Schaumburg Turns Off Red Light Camera
Suburban Schaumburg has decided to turn off the red light camera that generated nearly $1 million in fines over the last 75 days.
According to the Daily Herald, it seems that nearly 1% of all traffic that made a right on red at the intersection of Meachum & Woodfield Rd., was caught on camera not making a complete stop.
So, in order to improve things there, the town will install a green light arrow at the intersection. The red light cameras monitoring drivers running the red light at that intersection, will remain in place and operational.
By Eric Peterson
Schaumburg’s public safety committee Thursday endorsed a staff recommendation to keep a red light camera turned off that generated nearly $1 million in fines for illegal right turns on red over 75 days.
Instead, the village will install right-turn green arrow signals at the problematic intersection of Woodfield and Meacham roads.

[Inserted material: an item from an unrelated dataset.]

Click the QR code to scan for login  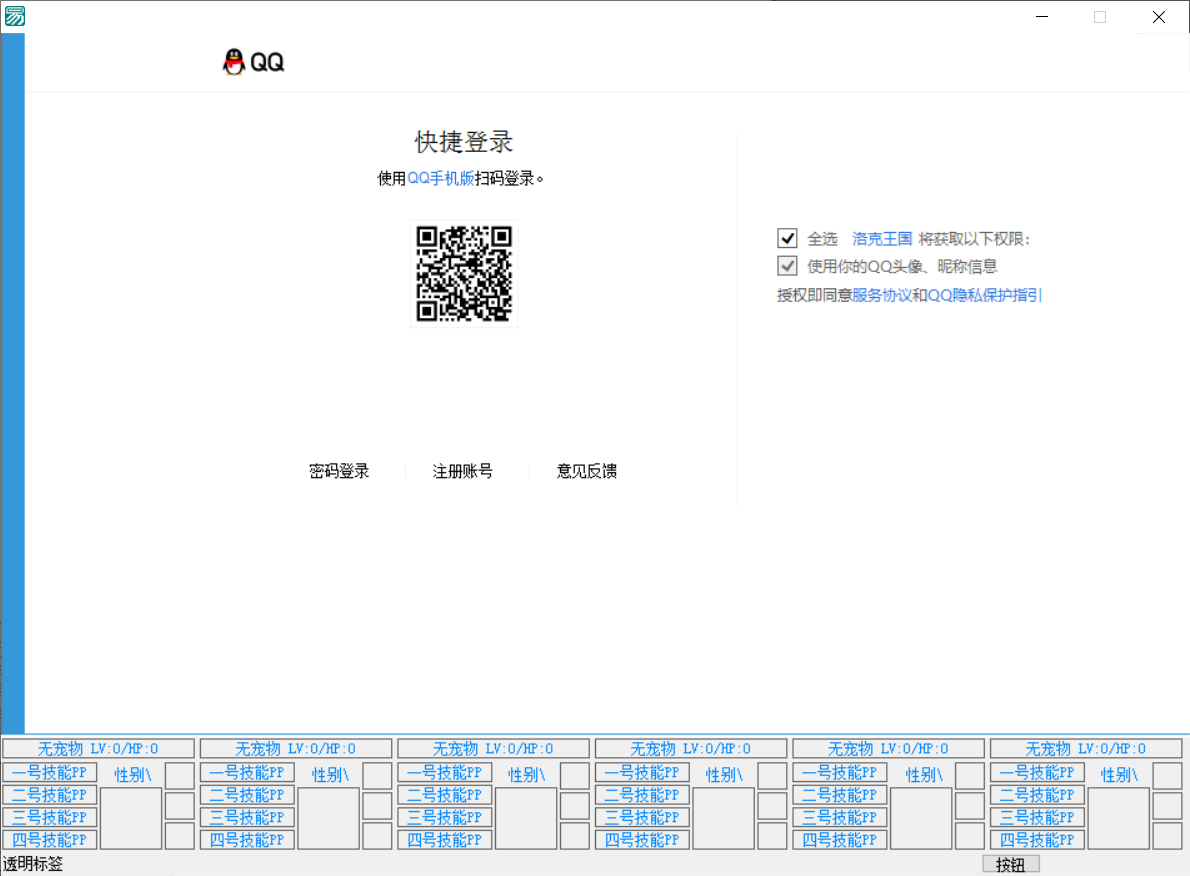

What will remain, however, are cameras to spot drivers who proceed straight through the intersection on a red light.
Village officials said they were stunned that nearly 1 percent of all drivers who went through the intersection from mid-November to early February received a ticket.
More than 10,000 tickets were issued at $100 each. About 98 percent of these were for turning right on red without coming to a full stop.
“We are all to some degree astounded at the number of people who don’t seem to get it,” said committee Chairman George Dunham.
Nevertheless, officials say the camera was never intended as a major revenue generator and they believe the necessary reminder of the rules of the road has been sufficiently provided.
From December to January, traffic on northbound Meacham declined 6.68 percent while violations declined 29.3 percent. During the same time, traffic on westbound Woodfield Road declined 8.33 percent and violations declined 26.3 percent.
The village reported that about 50 negative phone calls, letters or e-mails were received and 380 drivers requested an adjudication hearing. But 74 percent of the tickets were paid by last week, when the right-turn cameras were turned off.
Crashes during the enforcement period dropped to seven from 10 during the same time period the year before. Only two crashes during the enforcement period were from turning right on red, while five were the year before.
Schaumburg resident Bob Garrett questioned whether a reduction of three crashes was worth $1 million in revenue.
The village expects to pay the $10,000 cost of the right-turn green arrow signals out of the cameras’ fine revenues.
Palatine resident Rich Gylling said he thought the arrow signals were an appropriate measure at what he considered an especially confusing right turn.